Qual papel a América Latina, em especial o Brasil, vai desempenhar em meio a essas transformações da indústria global?

A sociedade tem que decidir se ela quer proteger ou não a liberdade de movimento individual através do automóvel. O trabalho das montadoras é fazer com que esse automóvel seja acessível, seguro e limpo. E as regulamentações vão, em paralelo, indicar para onde a indústria deve ir. Cada vez que os países tiverem regulamentações próprias, eles vão, de certa maneira, penalizar a mobilidade, porque todos os investimentos necessários para atender a regulamentação do país podem se traduzir em mobilidade muito mais cara do que era no passado. Por isso, consideramos que as regulamentações deveriam ser idênticas no mundo inteiro, de maneira que todos os cidadãos possam se beneficiar da mesma segurança, da mesma limpeza de emissões, das mesmas tecnologias. O triângulo entre legislação, consumidor e montadora deveria ser estável, mas nem sempre isso acontece.

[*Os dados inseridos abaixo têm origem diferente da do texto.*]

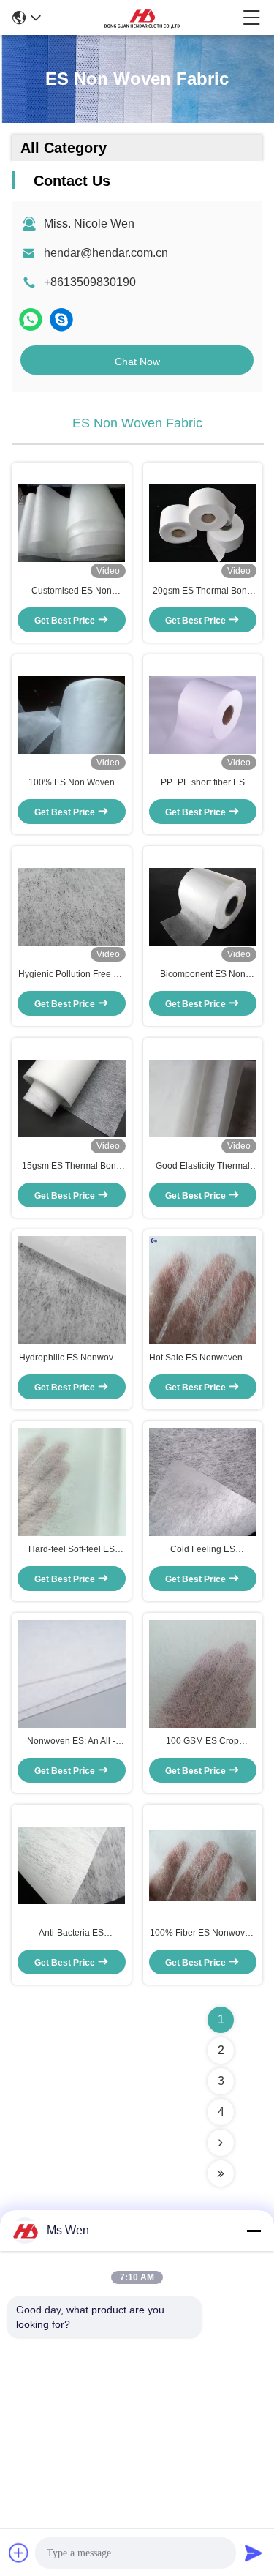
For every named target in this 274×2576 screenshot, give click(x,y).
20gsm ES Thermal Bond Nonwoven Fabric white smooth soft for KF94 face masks (203, 591)
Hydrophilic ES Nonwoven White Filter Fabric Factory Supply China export (71, 1358)
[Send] (253, 2552)
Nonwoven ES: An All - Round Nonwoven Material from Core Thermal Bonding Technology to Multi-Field (71, 1742)
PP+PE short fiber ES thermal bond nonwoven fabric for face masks (202, 783)
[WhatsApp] (31, 319)
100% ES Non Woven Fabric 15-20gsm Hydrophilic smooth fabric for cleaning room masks (71, 783)
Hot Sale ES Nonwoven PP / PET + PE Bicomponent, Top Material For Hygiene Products (202, 1358)
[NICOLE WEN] (61, 319)
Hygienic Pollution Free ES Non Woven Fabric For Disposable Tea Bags (71, 975)
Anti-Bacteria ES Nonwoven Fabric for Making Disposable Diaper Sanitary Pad (71, 1933)
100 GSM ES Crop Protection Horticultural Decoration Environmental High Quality (202, 1742)
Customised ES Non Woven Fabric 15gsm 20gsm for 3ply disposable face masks (71, 591)
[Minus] (253, 2230)
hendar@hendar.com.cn (106, 253)
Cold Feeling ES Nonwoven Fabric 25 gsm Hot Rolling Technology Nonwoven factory (203, 1550)
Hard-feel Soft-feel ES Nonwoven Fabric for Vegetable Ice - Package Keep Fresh (71, 1550)
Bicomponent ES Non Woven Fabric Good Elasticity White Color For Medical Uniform (202, 975)
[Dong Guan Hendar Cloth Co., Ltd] (142, 18)
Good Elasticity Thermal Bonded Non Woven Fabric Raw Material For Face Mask (202, 1166)
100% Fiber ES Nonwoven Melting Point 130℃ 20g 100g (202, 1933)
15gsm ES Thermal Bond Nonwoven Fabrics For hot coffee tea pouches (71, 1166)
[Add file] (19, 2552)
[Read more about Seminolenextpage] (221, 2143)
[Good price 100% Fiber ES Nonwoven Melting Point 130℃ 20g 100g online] (203, 1865)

E o que deve acontecer se não houver sintonia entre indústria e governo?

As montadoras, com ou sem dor, vão se adaptar. Mas, depois de nos adaptarmos, vai haver a questão do custo da mobilidade e do acesso da classe média ao automóvel. É uma questão a ser decidida pela sociedade. Quanto mais antecipação nos derem, mais tempo teremos para trabalhar. Se nos derem muita antecipação, como, por exemplo, 20 anos, vamos colocar muita energia para reduzir o custo do carro elétrico. Se nos disserem 'amanhã só se pode vender carros elétricos', obviamente o carro elétrico terá um preço que poucas pessoas poderão pagar. Tudo deve ser baseado num diálogo entre governos, consumidores e montadoras. Quanto mais tempo nos derem de adaptação, melhor será a solução que poderemos oferecer. Quanto menos tempo nos derem, mais difíceis serão essas soluções, que podem ser elitistas, incompletas e que, ao fim, não resolvem o problema completamente.